The next time you are about to ”spit”, swallow “it” instead and think about your own struggles and failures and challenges. Take a moment to do an inventory of your ”toughness mindset” and your perspective on suffering. Do you have a GROWTH MINDSET?

Find meaning in your struggle and suffering. Get your priorities in order. Look hard into the mirror and deep down into your soul to search for meaning – “real meaning” – the kind of meaning that can save your soul and enrich your journey with a pure heart and deliberate actions.


About the Author

Mike Lotief coached 17 successful years as either the head softball coach or co-head softball coach with his wife Stefni Whitton Lotief at the University of Louisiana from 2002-2017 with an overall coaching record of 731-176 (80.6 winning percentage). Every season, the Ragin Cajuns softball team advanced to the NCAA tournament and also advanced to three (3) Women’s College World Series (2003, 2008, 2014) and from 2012-2016 advanced to five (5) straight NCAA Super Regionals. Coach Lotief produced over 40 All American selections and his 2017 team lead the nation in scoring and was ranked in the Top 10 in home runs, slugging percentage, on base percentage.

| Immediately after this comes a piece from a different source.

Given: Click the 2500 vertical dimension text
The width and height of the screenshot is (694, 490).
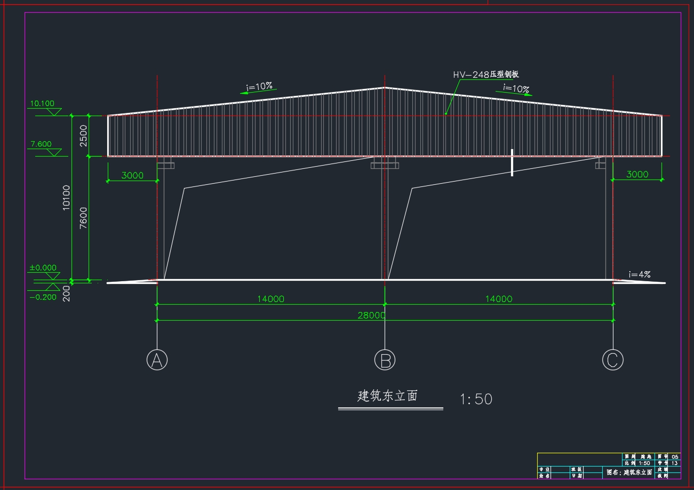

The coach is a cancer survivor (twice) and was the first person in the U.S. to receive the Pro Trach device. Mike and Stefni spearheaded and raised the funding to build the new softball stadium in 2009 and the new softball indoor hitting facility in 2015. They are proud parents to Chelsea, who played softball and graduated from the Univ. of Louisiana in 2018, and Andrew, who is a junior at Louisiana studying Mechanical Engineering.